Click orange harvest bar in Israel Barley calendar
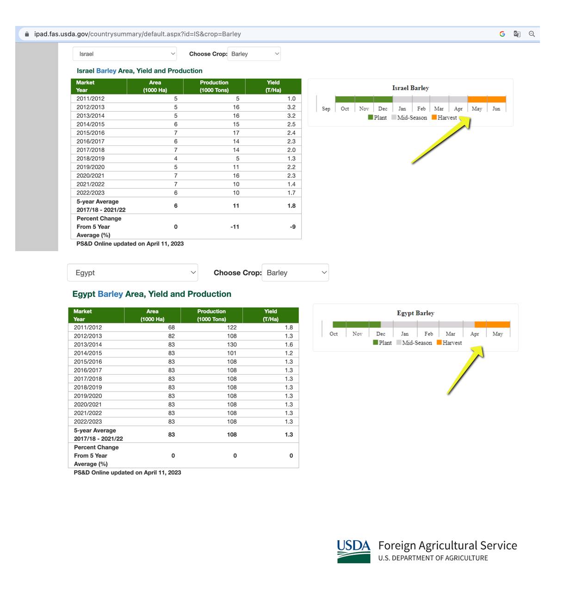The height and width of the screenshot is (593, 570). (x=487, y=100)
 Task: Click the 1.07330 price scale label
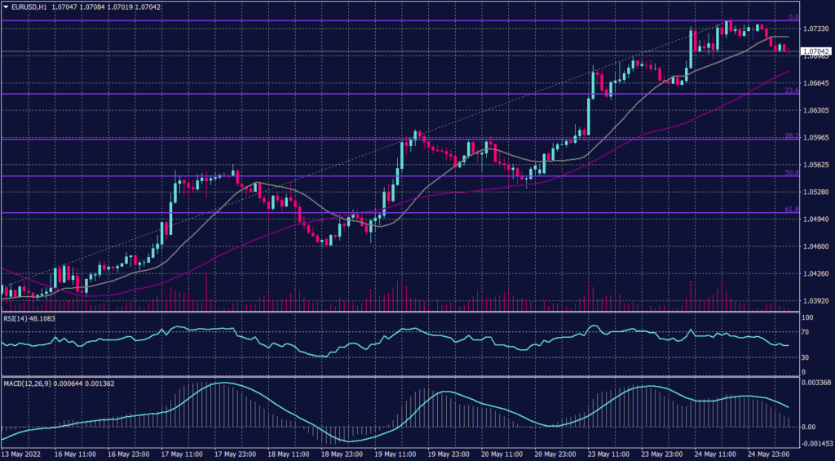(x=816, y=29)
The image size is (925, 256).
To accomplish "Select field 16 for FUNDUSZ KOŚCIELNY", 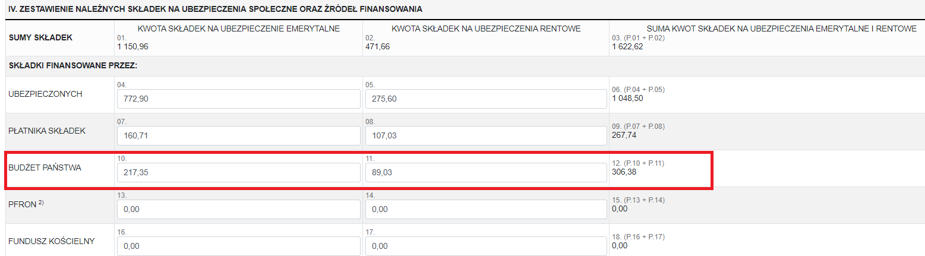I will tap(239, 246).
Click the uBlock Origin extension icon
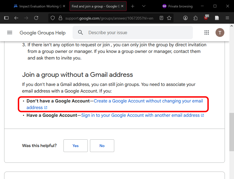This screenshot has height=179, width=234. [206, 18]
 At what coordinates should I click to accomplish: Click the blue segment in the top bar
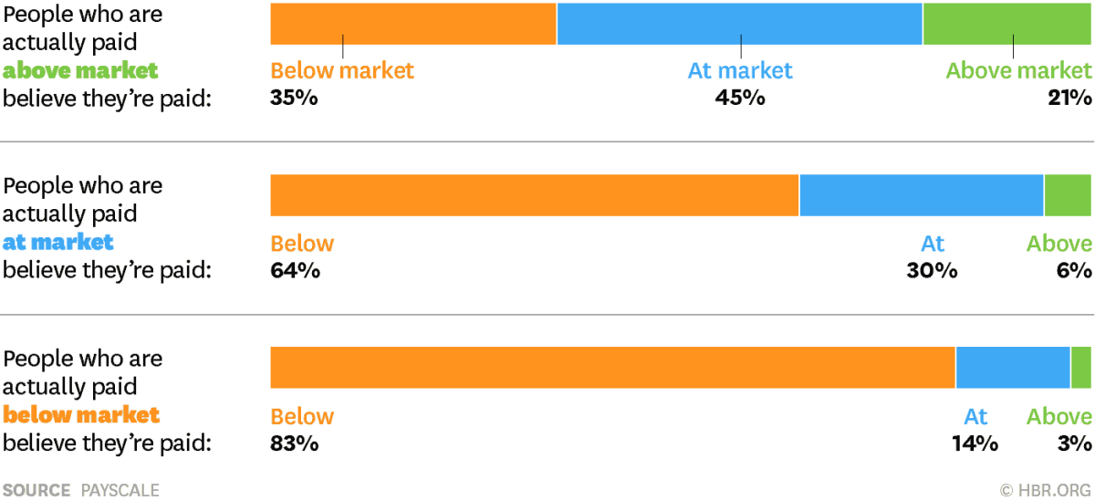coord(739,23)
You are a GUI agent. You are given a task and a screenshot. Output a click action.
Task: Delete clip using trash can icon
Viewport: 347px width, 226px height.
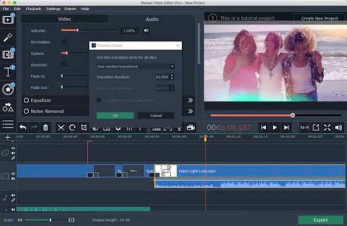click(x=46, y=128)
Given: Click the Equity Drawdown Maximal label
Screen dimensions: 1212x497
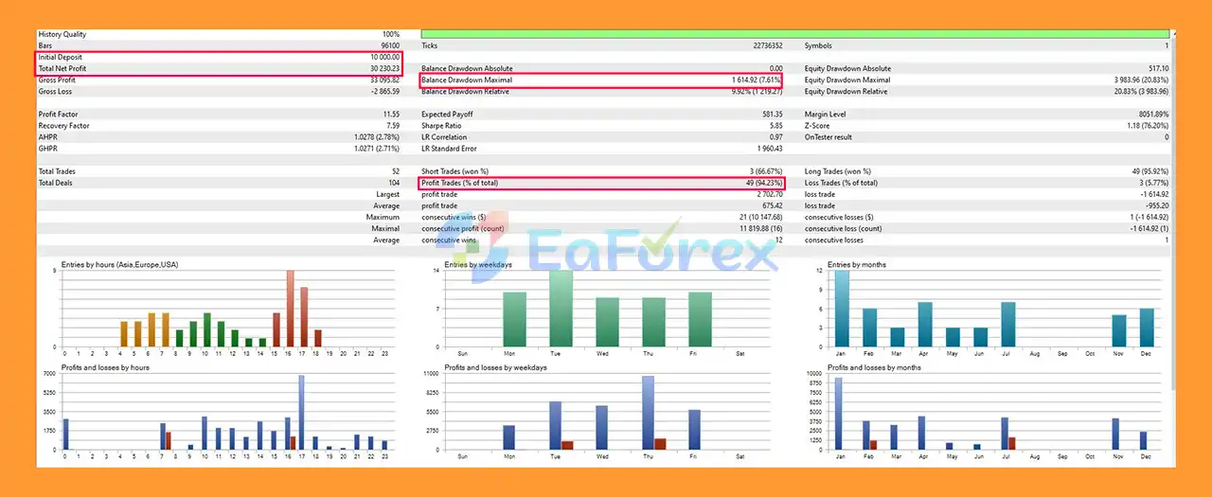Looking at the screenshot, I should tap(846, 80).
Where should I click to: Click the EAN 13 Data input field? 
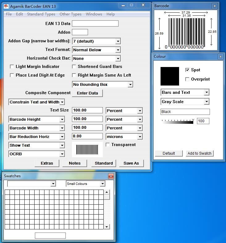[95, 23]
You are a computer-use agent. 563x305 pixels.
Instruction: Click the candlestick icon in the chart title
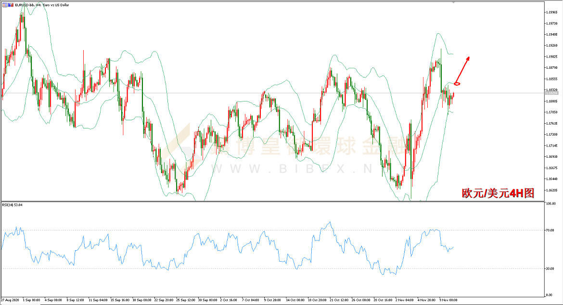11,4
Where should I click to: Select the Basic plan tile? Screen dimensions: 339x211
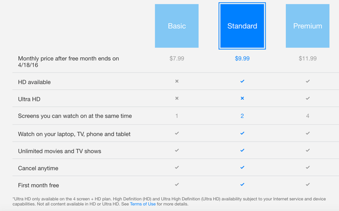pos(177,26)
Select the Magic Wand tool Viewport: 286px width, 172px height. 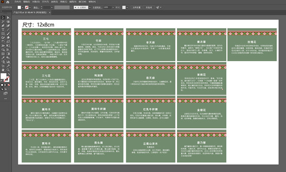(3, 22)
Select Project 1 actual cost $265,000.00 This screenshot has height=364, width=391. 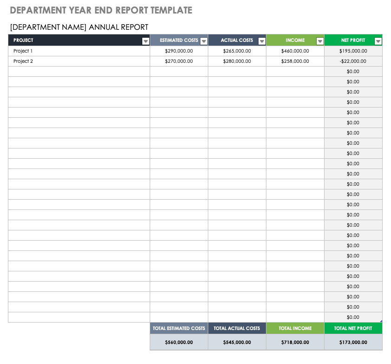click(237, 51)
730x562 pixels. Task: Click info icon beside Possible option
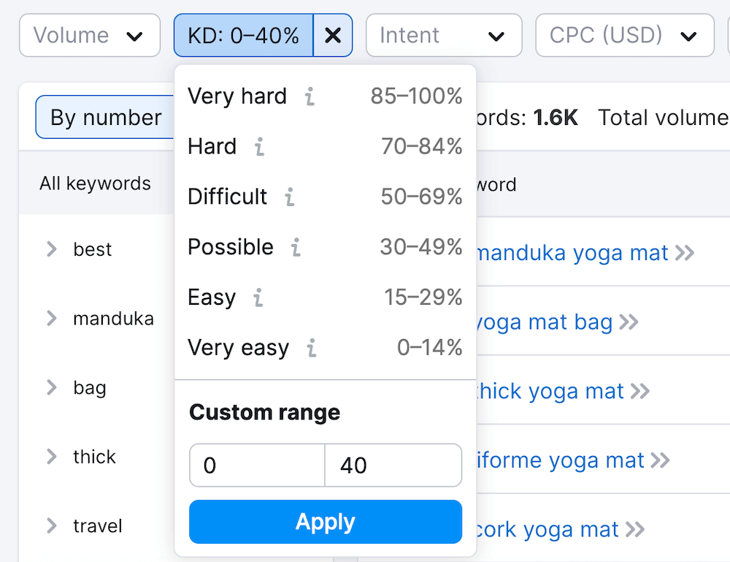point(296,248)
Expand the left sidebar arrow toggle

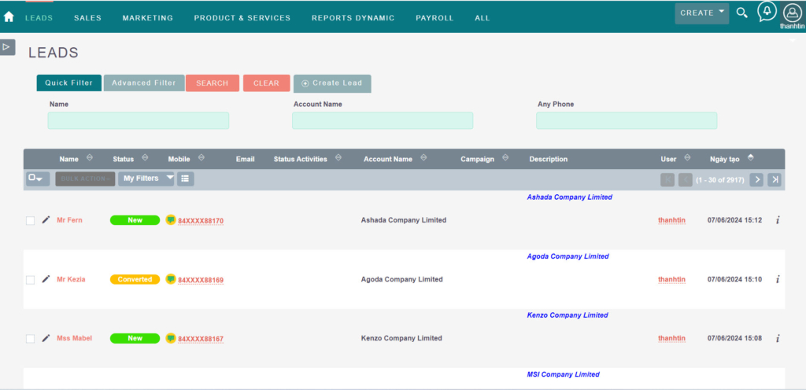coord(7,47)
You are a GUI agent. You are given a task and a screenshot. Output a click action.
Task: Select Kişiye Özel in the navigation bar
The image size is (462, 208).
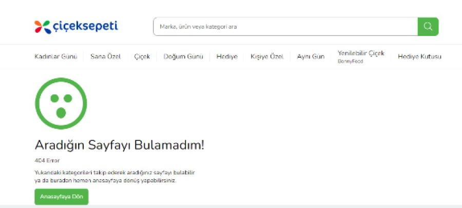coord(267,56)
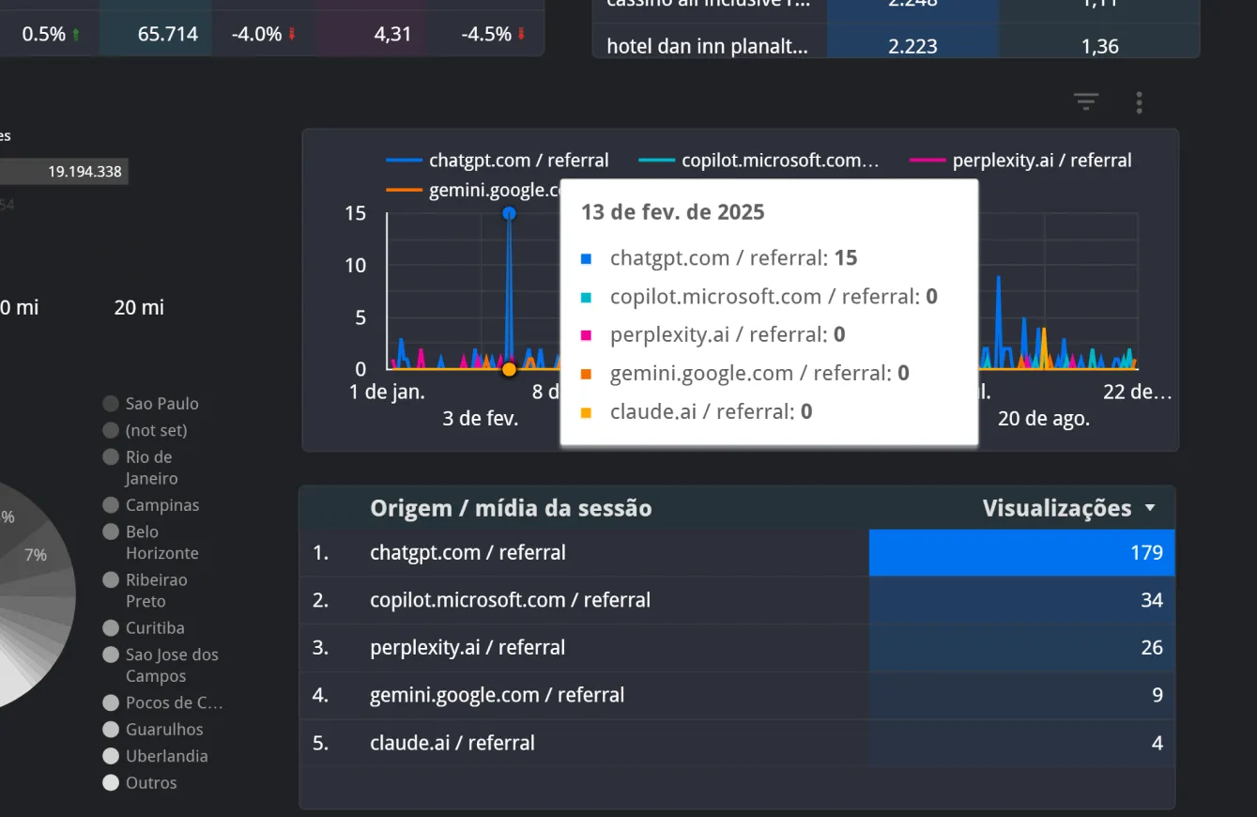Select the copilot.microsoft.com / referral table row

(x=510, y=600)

• [The task]: Exact copy, pictures excluded: from the line with "At what coordinates" up to and including the line with "Given: Click the" in the data above.

• [Solved exercise]:
 At what coordinates should I click to accomplish: Click the blue segment in the top bar
coord(739,23)
You are a GUI agent. You are given a task and a screenshot. Output a click action.
Task: Delete clip using trash can icon
Viewport: 347px width, 226px height.
click(x=46, y=128)
Given: Click the Equity Drawdown Maximal label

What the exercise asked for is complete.